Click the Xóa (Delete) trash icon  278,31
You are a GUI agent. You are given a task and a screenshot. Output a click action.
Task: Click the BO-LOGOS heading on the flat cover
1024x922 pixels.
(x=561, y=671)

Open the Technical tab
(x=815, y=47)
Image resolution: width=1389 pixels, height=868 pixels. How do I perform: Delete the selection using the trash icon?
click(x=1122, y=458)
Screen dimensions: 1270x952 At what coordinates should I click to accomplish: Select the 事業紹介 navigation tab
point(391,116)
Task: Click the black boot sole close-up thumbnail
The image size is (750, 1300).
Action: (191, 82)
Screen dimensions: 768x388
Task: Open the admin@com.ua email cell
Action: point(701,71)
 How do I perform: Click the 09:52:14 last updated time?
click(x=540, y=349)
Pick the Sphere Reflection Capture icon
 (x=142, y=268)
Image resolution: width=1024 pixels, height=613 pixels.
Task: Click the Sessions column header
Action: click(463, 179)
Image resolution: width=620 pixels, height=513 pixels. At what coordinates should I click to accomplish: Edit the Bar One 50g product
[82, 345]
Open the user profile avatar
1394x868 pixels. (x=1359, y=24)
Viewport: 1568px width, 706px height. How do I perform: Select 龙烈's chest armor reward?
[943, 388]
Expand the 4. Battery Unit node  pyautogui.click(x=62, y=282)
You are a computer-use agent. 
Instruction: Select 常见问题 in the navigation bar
_ _ _ _ _ _ _
Exercise » Copy out the listing above again line for line, without changing anything.

The solution »
Click the Xóa (Delete) trash icon  278,31
You are a GUI agent. You are given a task and a screenshot. Output a click action.
Task: Click the BO-LOGOS heading on the flat cover
1024x922 pixels.
(x=561, y=671)

Open the Technical tab
(x=815, y=47)
Image resolution: width=1389 pixels, height=868 pixels. How do I perform: Delete the selection using the trash icon?
click(x=1122, y=458)
Screen dimensions: 1270x952 At what coordinates should I click to accomplish: Select the 事業紹介 navigation tab
point(391,116)
Task: Click the black boot sole close-up thumbnail
The image size is (750, 1300).
Action: (191, 82)
Screen dimensions: 768x388
Task: Open the admin@com.ua email cell
Action: point(701,71)
 How do I perform: Click the 09:52:14 last updated time?
click(x=540, y=349)
Pick the Sphere Reflection Capture icon
 (x=142, y=268)
Image resolution: width=1024 pixels, height=613 pixels.
Task: Click the Sessions column header
Action: click(463, 179)
Image resolution: width=620 pixels, height=513 pixels. At what coordinates should I click to accomplish: Edit the Bar One 50g product
[82, 345]
Open the user profile avatar
1394x868 pixels. (x=1359, y=24)
Viewport: 1568px width, 706px height. How do I perform: Select 龙烈's chest armor reward?
[943, 388]
Expand the 4. Battery Unit node  pyautogui.click(x=62, y=282)
You are a computer-use agent. 
Instruction: Select 常见问题 in the navigation bar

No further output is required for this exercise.